The recruiter provided a Greyhound Bus ticket to Bangor and handed me an envelope with some papers in it. He told me to answer "no" to anything I
didn't understand. During my childhood and up into my teens I had been bothered with asthma on occasion. There were times when I couldn't go to school, it was so bad. He said it sounded like hay fever to him and that's what I probably would answer on the sheet when they asked me. I took his advice.

The physical was a typical walk-through. They noted that I had slightly flat feet and blue eyes, and that was about it. One potential recruit had a big scar on his chest from open-heart surgery. The corpsmen asked him some questions and then told him he was okay. Another kid wanted to join the Marines. He had high blood pressure, and they rejected him. I passed with flying colors and went home on the next bus. It was almost like a dream. All I did was sign my name on some papers and all this stuff started happening to me. Somebody wanted to hire me and was willing to pay to have me work for them. They would give me clothes, fly me around,
educate me, and even let me eat all I wanted. Christ, what a deal!

The day before I was to hop the "many windows" to Portland, where I would be sworn in, I ran across Mike McNeil and David Cooper, friends of mine from high school. They proposed we get some Gluek Stite, go to Samoset
Resort Road, and slam a few down as a going-away party for me. Sounded like a good idea. The usual formalities of obtaining the brew were quickly dispensed with and we were on our way to getting drunk. We drove back into
Rockland and parked on Main Street near the Central Maine Power Company building. An alley that ran between that building and the one next to it was a favorite place to piss. As I stood there writing my name on the wall, just getting ready to cross the T's, I felt a tap on my shoulder. I
looked quickly around and there was Bert Snow, a Rockland cop. "Oh
Christ," I thought, "here I go again." I told Bert I was going into the
Navy the next day, the mother of one of the other guys was extremely sick and was probably not going to live much longer, and I can't remember the other horrible things we told them, but he let us go. David Cooper's mother, Winola, came to the police station and got us and drove me home.
She had been my music teacher my whole career in the school system and I
was quite embarrassed to have her come and take us away in that shape. She didn't have much to say to me on the ride to my house.

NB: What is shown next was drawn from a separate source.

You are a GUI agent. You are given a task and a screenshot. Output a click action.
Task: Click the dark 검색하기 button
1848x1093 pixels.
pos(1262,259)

The next morning I woke with no hangover; we hadn't consumed all that much beer. My mother had packed some of my stuff in a small gym bag and I put on a pair of Levi's and a shirt. I'd already purchased a pair of black shoes, standard black low-cuts like the dress shoes worn in all the services. My mother gave me a ride to the Greyhound Bus station in
Rockland. Mary, my girlfriend, was there. Both of them kissed me good-bye.
I got on the bus, sat down, and we started up the street. As we passed out of Rockland I thought to myself, I guess I won't be seeing this place for a while.

I didn't have a clue as to what lay in store for me. What sort of adventures were ahead? Would I fit in with the crowds I would meet? Where would I end up being stationed? Would the Navy give me what I wanted for training or had the recruiter been blowing smoke to suck me in?

All the way to Portland I thought about what I had done so far in my life and how it hadn't amounted to much. I was never able to make any amount of money, most girls wouldn't give me the time of day, and my parents couldn't seem to decide where they wanted me to live. Ah, what the hell,
it was my chance to punch the reset button and start from scratch.